Acetoclastic archaea adaptation under increasing temperature in lake sediments and wetland soils from Alaska

The activity of methanogenic archaea is expected to be strongly affected under warmer temperatures, with higher greenhouse gas (GHG) emissions in the Arctic. In the sub-Arctic and Arctic freshwater sediments and wetland soils, acetoclastic methanogenesis is one of the major processes involved in methane (CH4) release. To investigate the microbial adaptation/ tolerance at warmer temperatures and high acetate concentration, anaerobic microcosms of lake sediments and wetland soils from sub-Arctic ecosystems from Denali to Toolik regions in Alaska (USA) were set up at four temperatures (5, 10, 15 and 20 °C).
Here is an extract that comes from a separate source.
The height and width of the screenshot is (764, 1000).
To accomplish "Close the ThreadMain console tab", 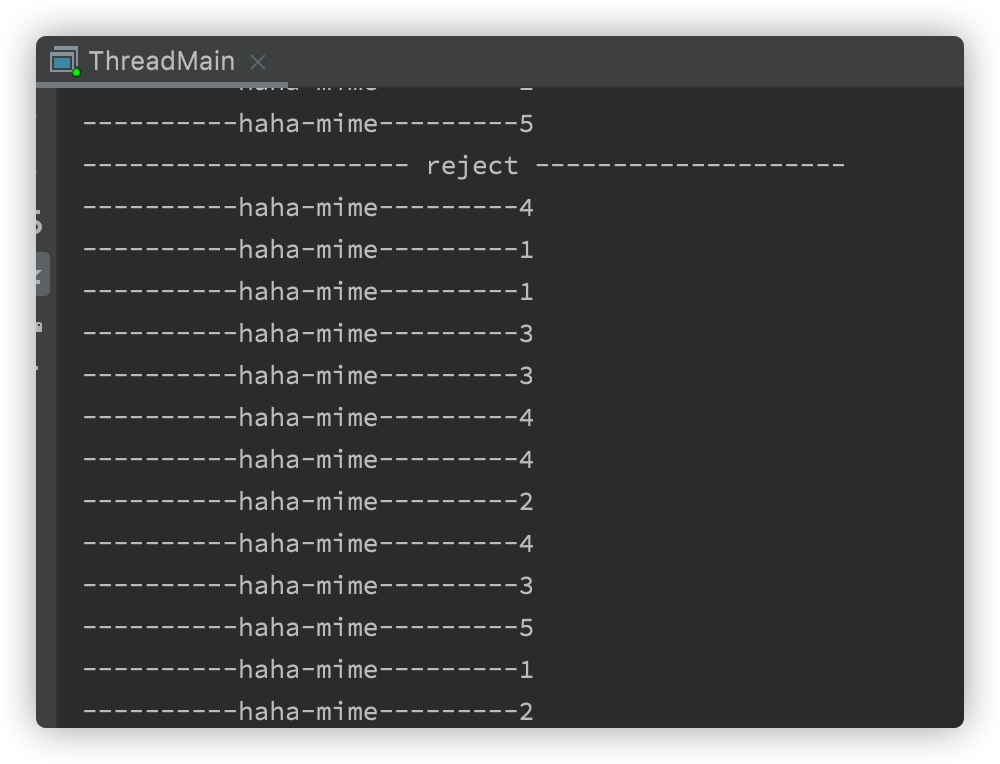I will 257,62.
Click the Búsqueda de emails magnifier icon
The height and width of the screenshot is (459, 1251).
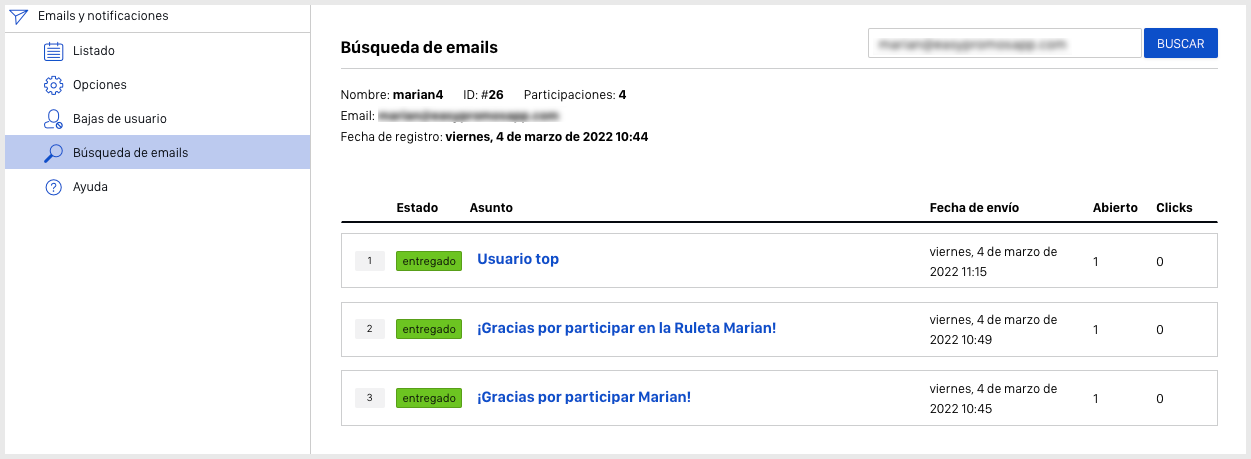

In both environmental and microcosm samples, archaeal diversity was evaluated through specific archaeal 16S rRNA sequencing as well as bacterial, archaeal and methanogen abundance using quantitative PCR. Acetate amendment strongly modified the archaeal diversity highly favoring methanogens from Methanosarcinales , and in lower abundance, Methanoregula and Bathyarchaeia in some lake sediment. While acetoclastic groups significantly diverged among aquatic and terrestrial ecosystems, temperature did not significantly shape methanogens’ diversity, showing their adaptability under warmer conditions. Faster microbial response on CH4 production rates was observed at warmer temperatures (15 and 20 °C), bringing insights on the psychrophilic acetoclastic groups adapted to high acetate concentration with potential biotechnological application.